### LISTED RECORDS:
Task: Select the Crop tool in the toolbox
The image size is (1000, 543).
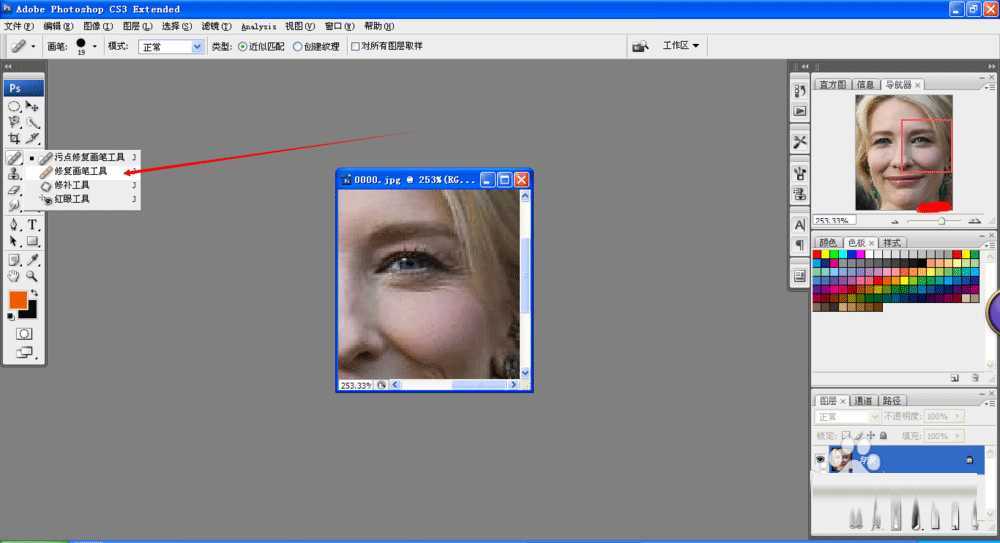Action: point(15,139)
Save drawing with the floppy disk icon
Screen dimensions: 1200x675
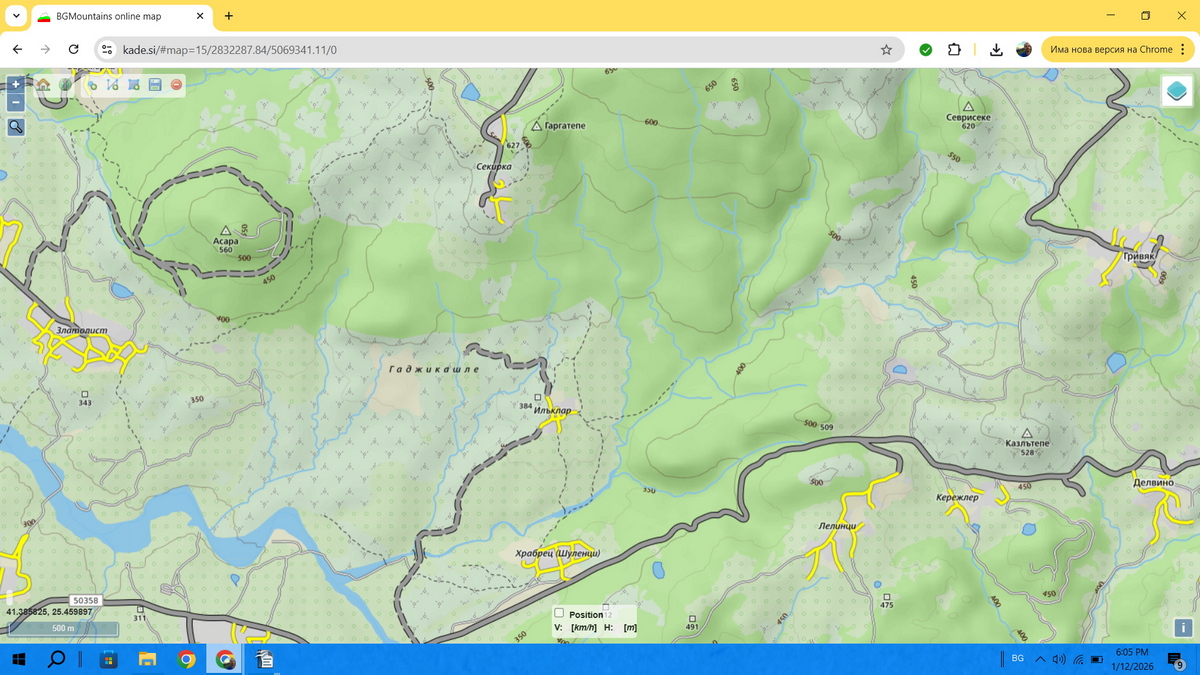click(155, 85)
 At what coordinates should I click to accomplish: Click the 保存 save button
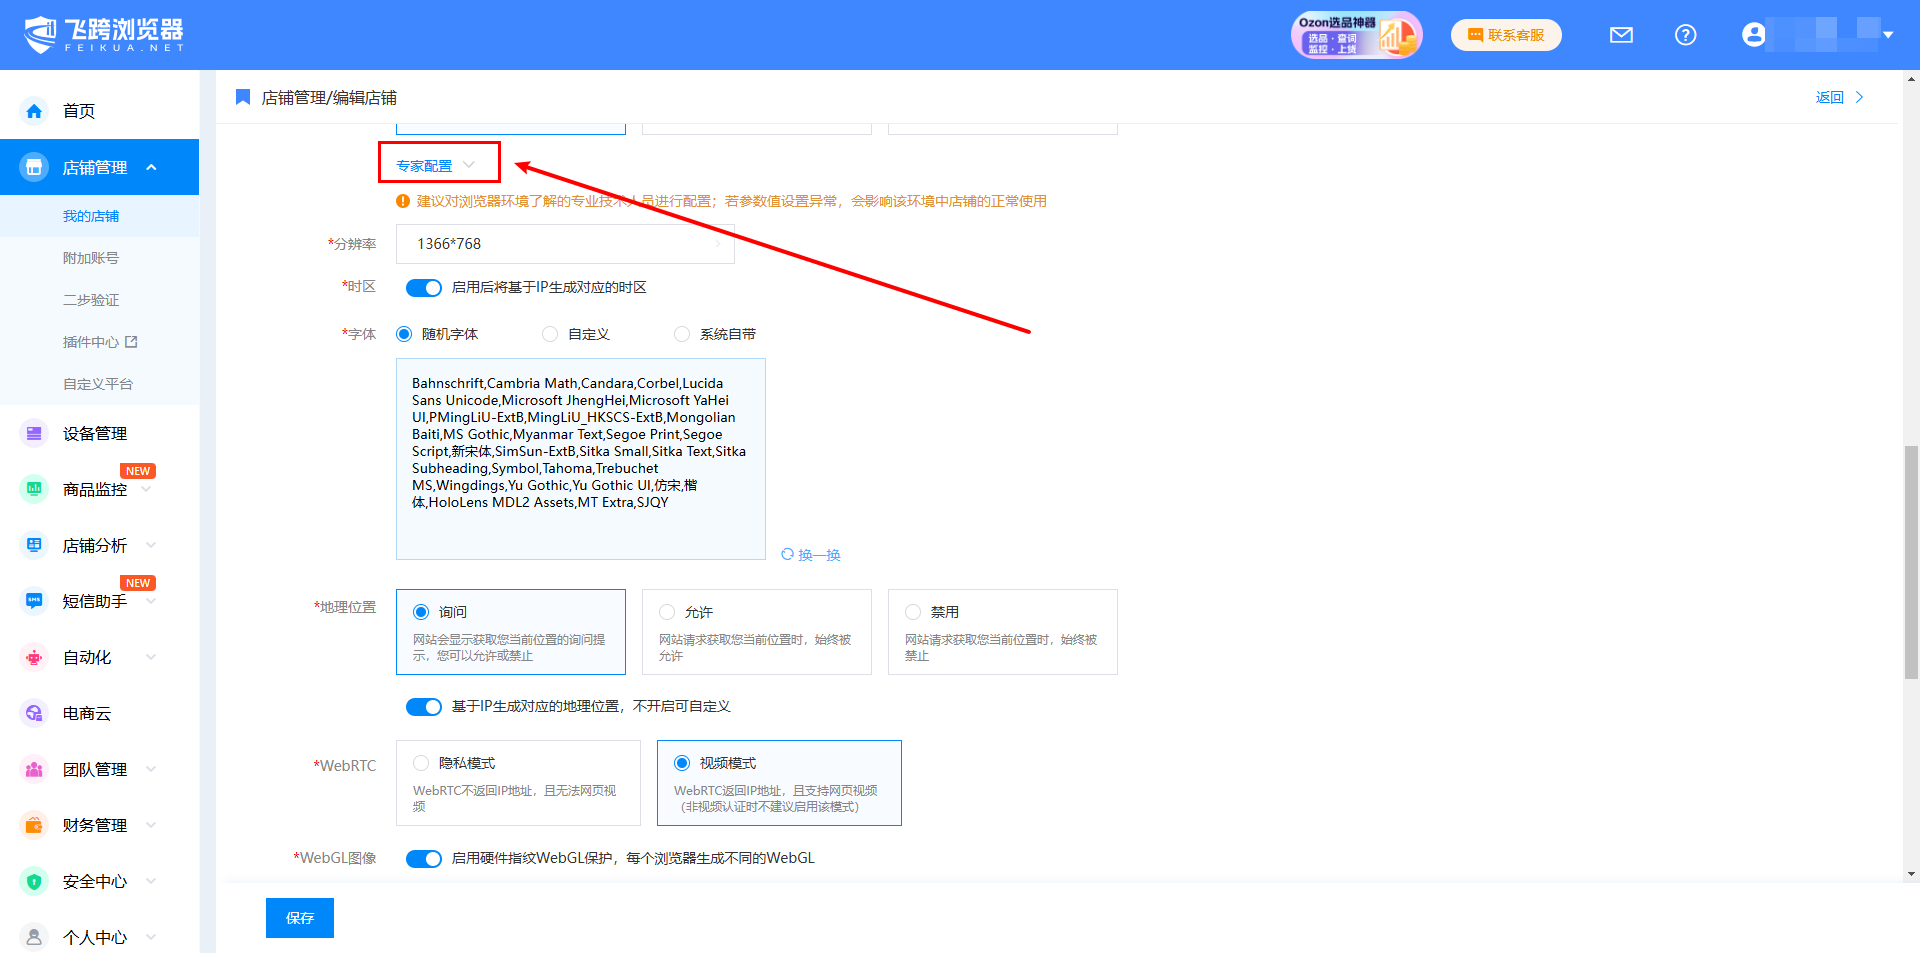point(300,918)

### SHORT PROBLEM:
Reproduce every line of the records above word for word, omitting the pictures.

### TASK RESULT:
Task: Select the Crop tool in the toolbox
The image size is (1000, 543).
Action: point(15,139)
Save drawing with the floppy disk icon
Screen dimensions: 1200x675
click(155, 85)
 At what coordinates should I click to accomplish: Click the 保存 save button
point(300,918)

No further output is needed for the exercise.